WHAT IS NEEDED: Copy out exactly the lines from the one containing "The width and" to the last line of the records below, both included, and leave out any pictures.

-------- EXERCISE INPUTS --------

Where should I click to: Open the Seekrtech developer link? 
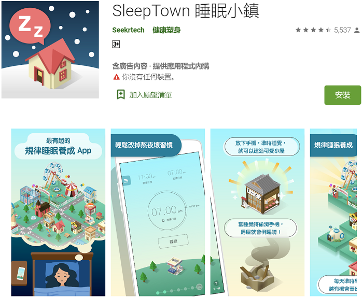[128, 30]
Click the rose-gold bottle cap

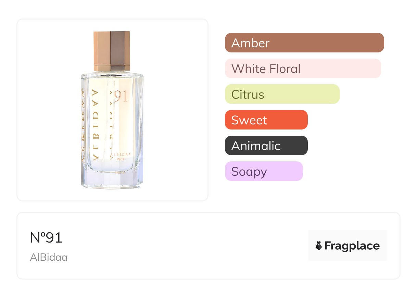112,51
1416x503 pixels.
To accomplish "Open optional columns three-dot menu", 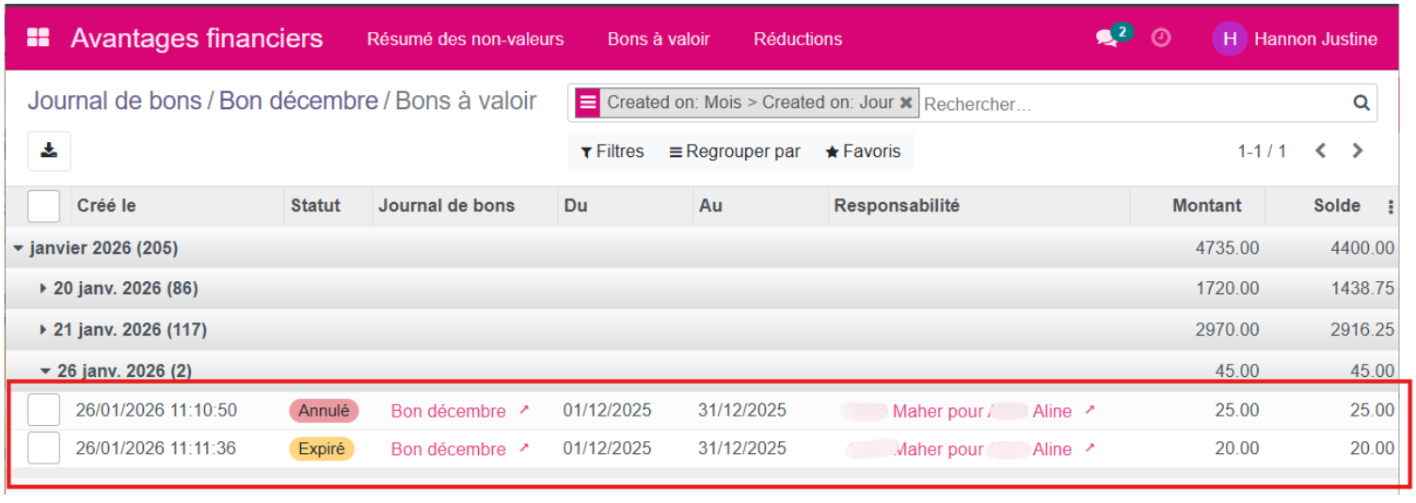I will point(1392,207).
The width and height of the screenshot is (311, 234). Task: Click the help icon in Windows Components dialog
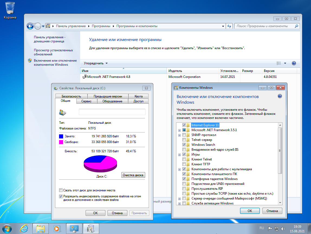coord(280,96)
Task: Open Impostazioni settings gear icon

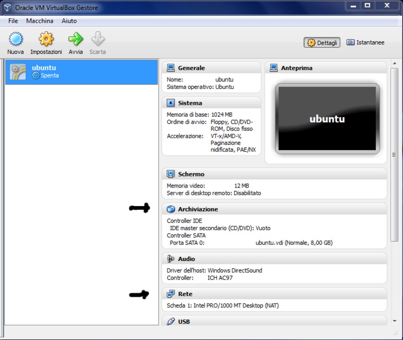Action: (x=46, y=40)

--------

RESPONSE AREA:
The width and height of the screenshot is (311, 234). Task: Click the help icon in Windows Components dialog
coord(280,96)
Task: Open Impostazioni settings gear icon

Action: (x=46, y=40)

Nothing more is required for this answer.